Vocabulary¶
These are the core terms used throughout the docs and the API. They align with the project’s repository-level glossary.
Dual graph¶
The geographic adjacency graph that gives meaning to an assignment. Nodes are geographic units (census blocks, VTDs, tracts, precincts); edges connect units that are adjacent. The dual graph fixes a node ordering — which unit is index 0, which is index 1, and so on.
In Python, dual graphs are read and written in NetworkX adjacency format (a JSON shape).
BendlDecoder.read_graph() hands one back to you as a live networkx.Graph.
Plan¶
The mathematical object: a partition of the dual graph’s nodes into districts. A plan is label-free up to relabeling — renumbering the districts gives the same plan.
Assignment¶
The concrete vector encoding of a plan: a list of integers of length N (the number of nodes), where index i holds the district id of node i, in dual-graph node order.
assignment = [1, 1, 2, 2, 3, 3] # node 0 -> district 1, node 2 -> district 2, ...
An assignment uniquely determines a plan, but a single plan has many valid assignments (one per node ordering and per district relabeling). This freedom is exactly what the compression levers exploit.
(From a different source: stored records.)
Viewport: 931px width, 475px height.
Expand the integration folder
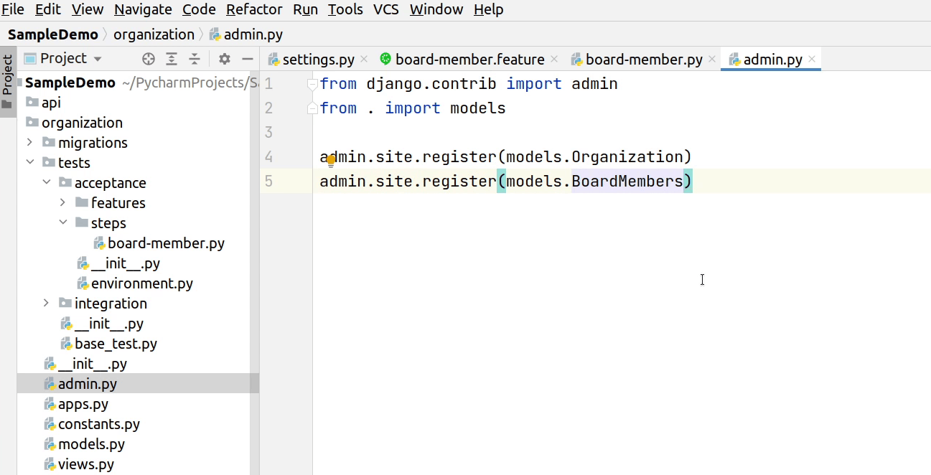point(46,303)
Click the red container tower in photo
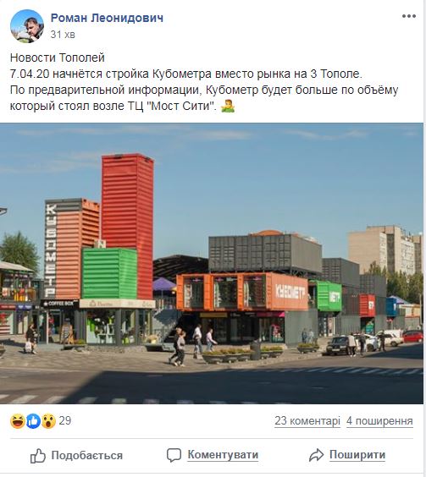Screen dimensions: 426x477 [x=127, y=227]
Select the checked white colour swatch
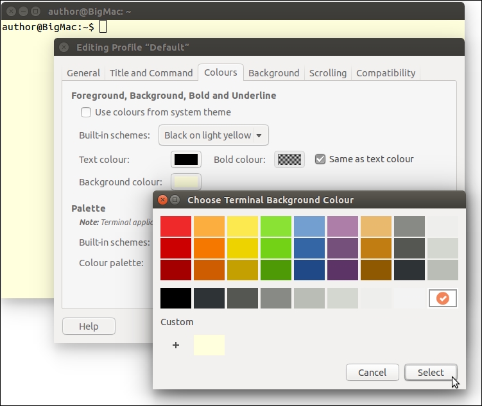Screen dimensions: 482x406 click(442, 298)
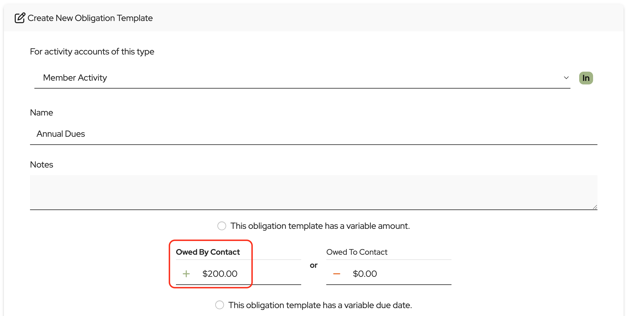
Task: Expand the dropdown chevron arrow
Action: click(x=566, y=78)
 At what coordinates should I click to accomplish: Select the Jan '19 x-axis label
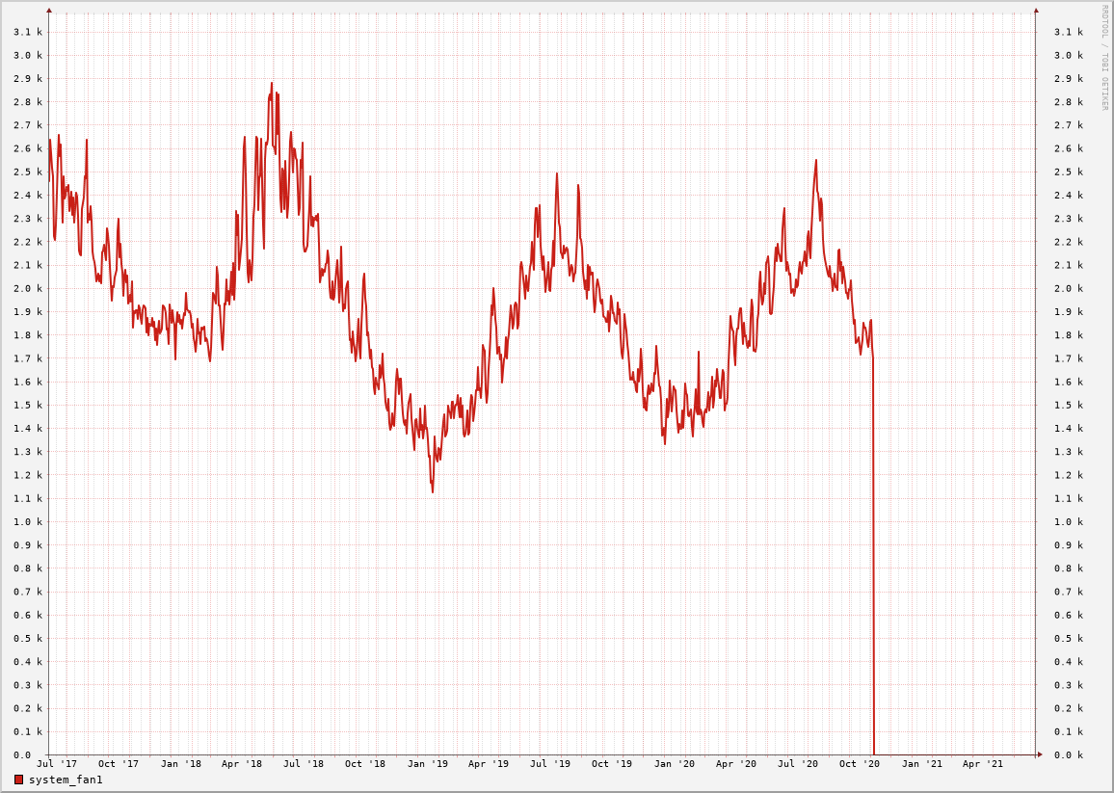pyautogui.click(x=427, y=764)
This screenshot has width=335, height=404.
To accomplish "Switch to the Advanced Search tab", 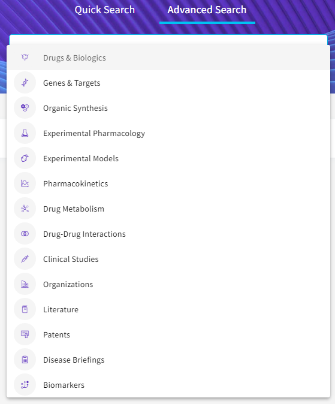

Node order is load-bearing
An assignment only means something with respect to a particular dual graph’s node order. If you write assignments in one order and read them against a graph in another, you get silent nonsense. This is why bundles embed the graph — so the order travels with the data.
District id¶
The integer values inside an assignment. A district id is any integer from 0 to 65535 (it must fit in 16 bits) — far beyond any real statewide map.
Sample¶
One entry in an ensemble: the pair (sample_number, assignment). The sample_number is
1-indexed — decoded ensembles always start at sample 1.
Ensemble¶
An ordered stream of samples produced by a single sampler run. Conceptually it’s a
probabilistic draw from the space of plans. Every .ben, .xben, and .bendl file wraps
exactly one ensemble.
Sample count¶
The number of draws an ensemble represents, always counted in expanded terms. When a
variant collapses five identical consecutive samples into one frame, the sample count still
goes up by five, not one. len(decoder) reports this expanded count.
Variant¶
How a stream encodes its frames internally — one of standard, mkv_chain, or twodelta.
A variant is fixed for an entire stream when you encode, and decoding auto-detects it, so
you never specify a variant when reading. See Encoding variants.
Sampler vs chain¶
Sampler — any algorithm that produces an ensemble (covers both MCMC and SMC).
Chain — specifically an MCMC method, where the Markov property matters.
Use sampler unless you specifically mean a Markov chain.
Preferred wording¶
Use these terms consistently in docs, examples, and user-facing messages.
Prefer |
Avoid |
Reason |
|---|---|---|
|
|
The container is BENDL; the embedded stream may be BEN or XBEN. |
assignment stream |
plan stream, map stream |
The bytes store assignment vectors, not geometries or rendered maps. |
assignment |
encoded plan, vector plan |
An assignment is the concrete |
sample |
step, row |
A sample is one decoded assignment in an ensemble. |
graph order or node order |
file order, JSON order |
The order is the positional contract between graph and assignments. |
reorder |
relabel, sort labels |
Reordering changes node positions. |
district relabeling |
reordering districts |
Relabeling changes district ids, not node positions. |
|
|
Bundle filenames should have one |
When a page needs to mention both node reordering and district relabeling, name both explicitly. They are different compression levers.